Un film iraniano regolarmente distribuito in Italia è cosa rara. Toccherà a "No Date, No Signature", diventato "Il dubbio - Un caso di coscienza", nelle sale dal 10 maggio 2018. Per tre settimane in testa al box office in patria, il film ha consacrato soprattutto lo strepitoso attore non protagonista Navid Mohammadzadeh, vincitore di quattro premi in altrettanti festival internazionali per il ruolo di Moosa, il padre di Amir Ali






Guidando di notte, l'anatomopatologo Kaveh Nariman investe una famiglia a bordo di un motorino. Niente di grave, sembrerebbe, a parte qualche contusione per Amir Ali, otto anni. Il giorno dopo Nariman trova il cadavere del bambino nella camera ardente dove lavora, e inizia a pensare di essere il colpevole. Anche se l'autopsia, eseguita dall'altera moglie e collega, parla di intossicazione alimentare.

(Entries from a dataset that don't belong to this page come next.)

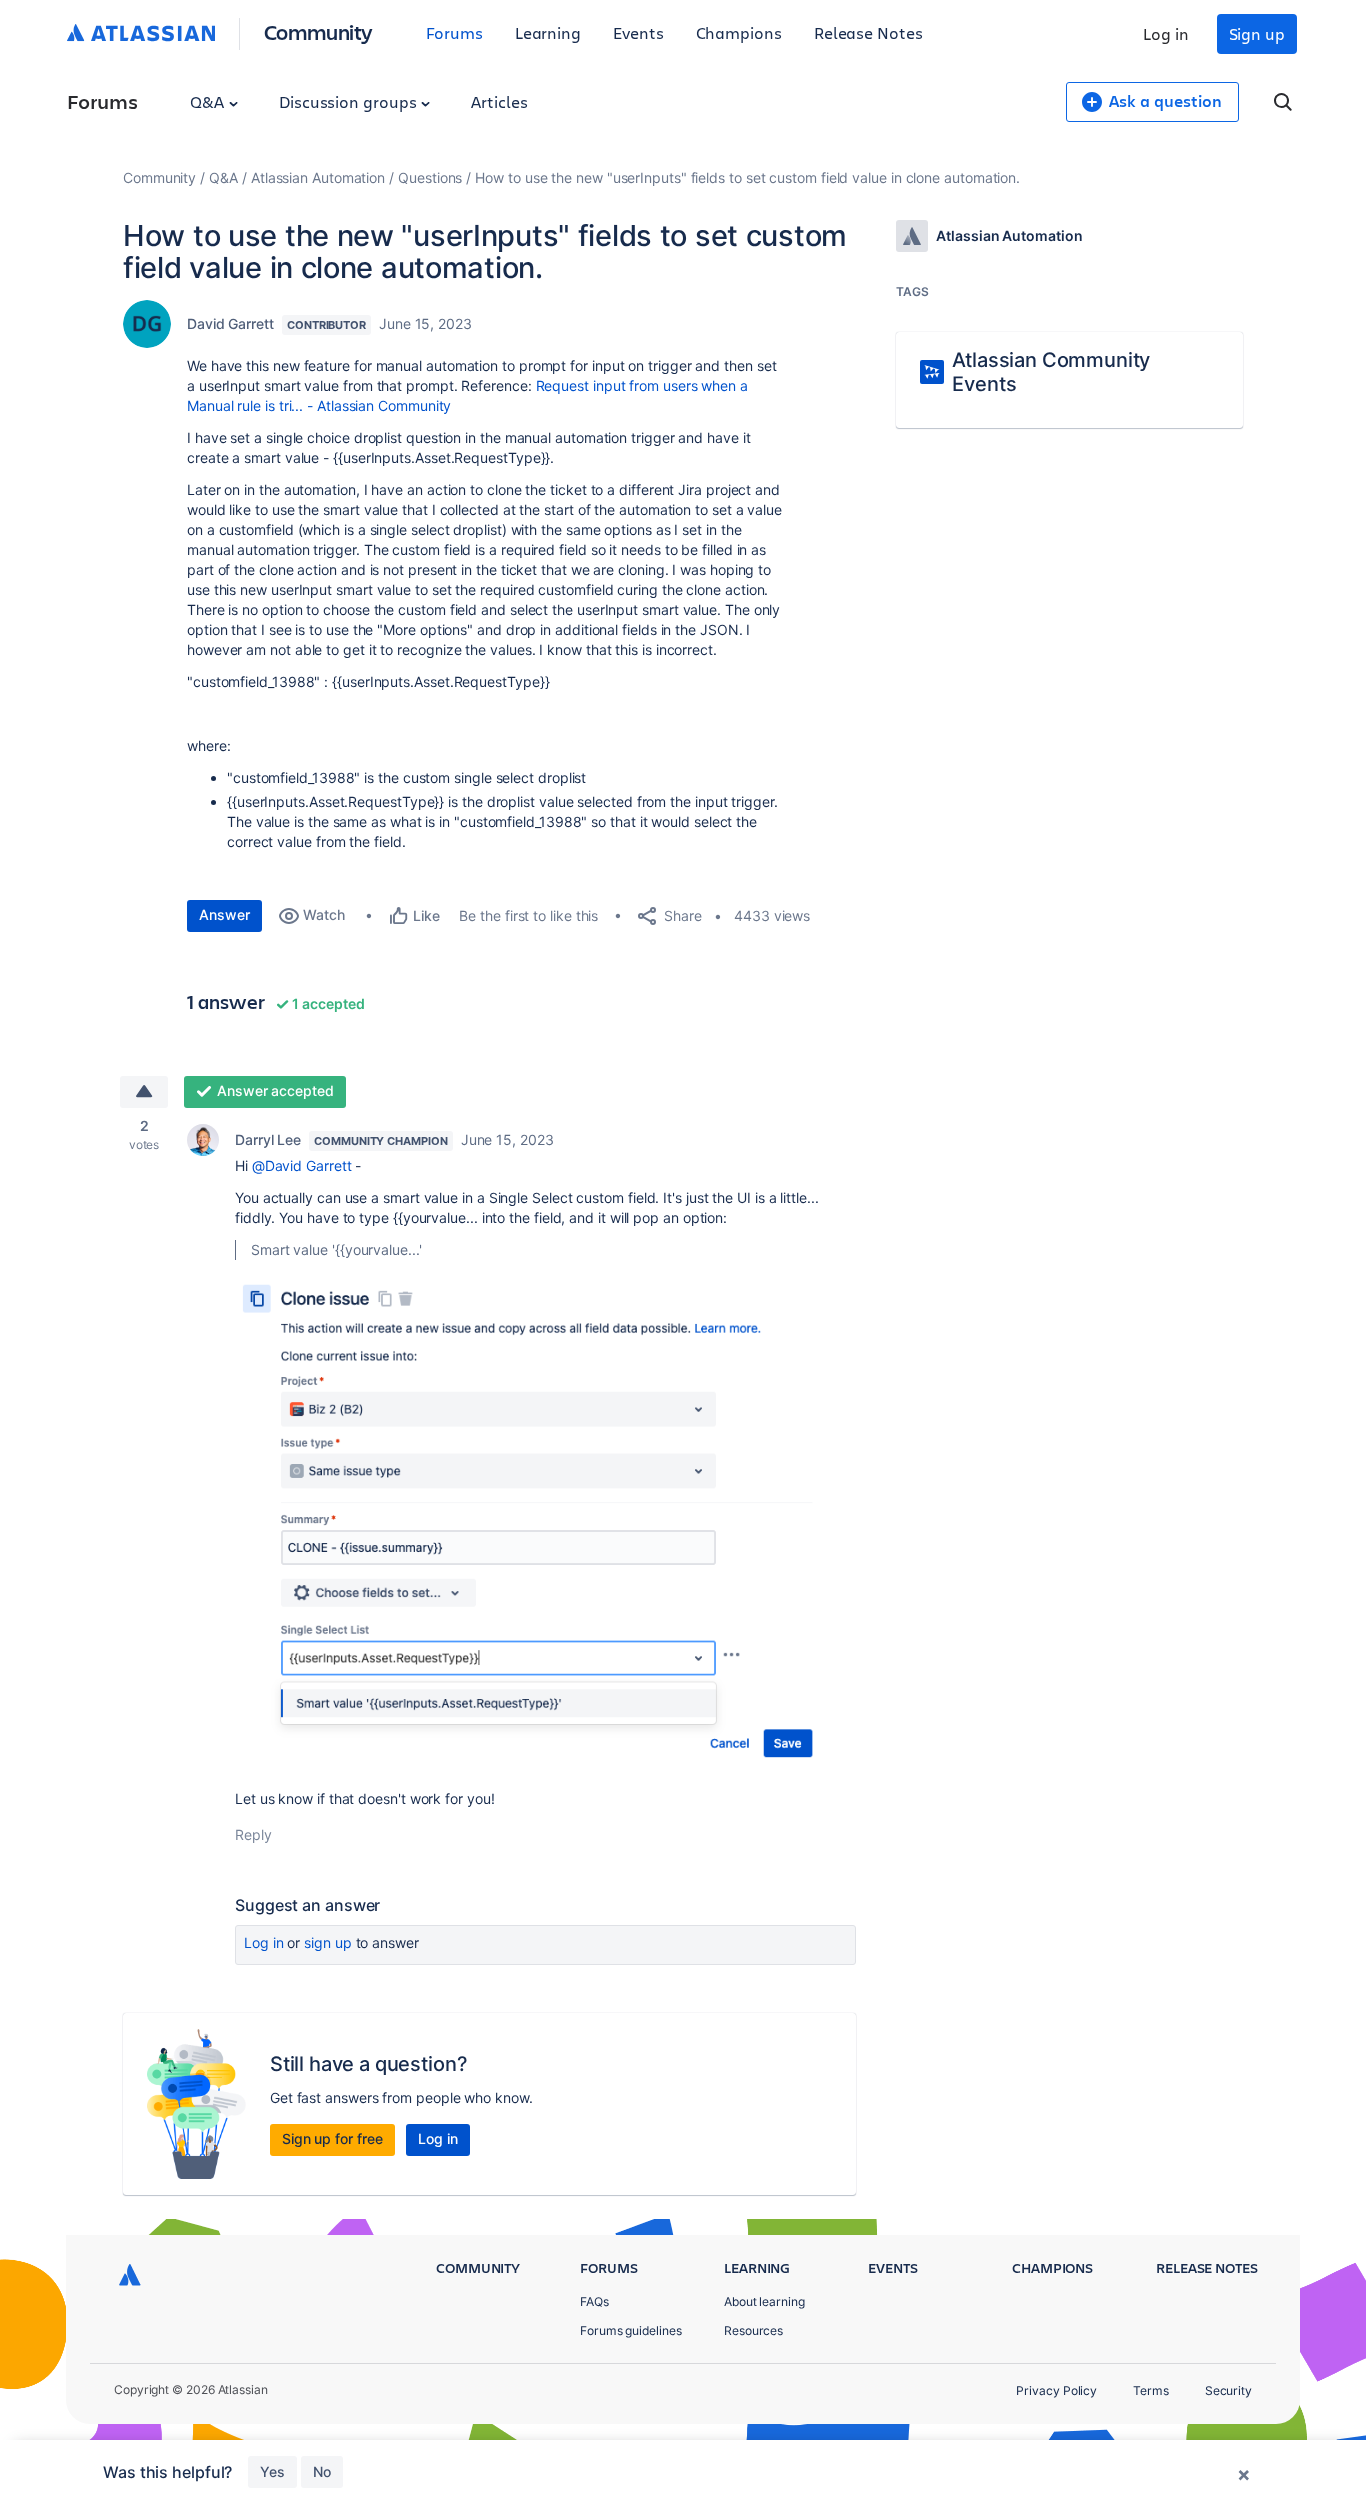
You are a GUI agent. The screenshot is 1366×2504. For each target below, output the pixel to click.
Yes (272, 2471)
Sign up (1257, 33)
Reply (253, 1834)
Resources (753, 2330)
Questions (430, 177)
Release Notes (868, 32)
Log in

"Questo film potrebbe essere un'elegia sulla tomba dell'uomo che una volta ho sognato di essere", dichiara il regista e montatore Vahid Jalilvand, che dal precedente "Un mercoledì di maggio" si porta dietro l'attore protagonista Amir Aghaee (cui tra l'altro affida un ruolo con qualche analogia), oltre all'intensità drammatica, declinata però con minor patetismo. In altri termini, "No Date, No Signature" (Bedoone Tarikh, Bedoone Emza)  è un interessante apologo sul peso della responsabilità maschile, che Nariman condivide con il padre di Amir Ali, uomo umile che per risparmiare ha dato in pasto al figlio carne avariata, e per salvare l'onore si sente costretto a punire chi gliel'ha venduta (di rimarchevole tragicità la sequenza nel macello). Apologo universale? Di certo il titolo invita a estendere il discorso oltre il tempo presente, ma non rimuove la collocazione in un Iran patriarcale, in cui il ceto medio vive il proprio status con senso di colpa verso i tanti diseredati.

Navid Mohammadzadeh

Attingendo dagli stilemi di genere (film carcerario, giudiziario, thriller medico), forzando qualche passaggio (è credibile che Nariman possa disporre la riesumazione e eseguire una nuova autopsia in perfetta solitudine?), Jalilvand e lo sceneggiatore Ali Zarnegar adottano una tradizionale scrittura ellittica che sa però di irrisolto e, ormai, di telefonato (eccessivo scomodare "Una separazione" o altri Farhadi). Quanti finali con lo stesso grado di apertura abbiamo visto, nei film iraniani? Scorciatoie troppo battute; si avverte l'esigenza di scoprire altri sentieri. Controversa anche la scelta di iniziare la narrazione con la sequenza dell'incidente (che avvia una cupissima prima parte, tutta in interni e in esterni notte) trascurando il contesto, non approfondendo neanche in seguito la vita privata del protagonista, svelata solo per accenni. Ciò che conosciamo bene sono lo zelo e l'incorruttibilità lavorativa, che lo portano a non sottoscrivere autopsie intente a insabbiare la violenza domestica. Forse troppo poco per spiegarne i comportamenti successivi e il rovello interiore. La pillola, che Nariman assume prima di deporre, è per il fegato grasso di cui parla la moglie, è un tranquillante, o si tratta di altro?

Vincitore di tre premi al Fajr, è approdato a Venezia 74 nella sezione "Orizzonti".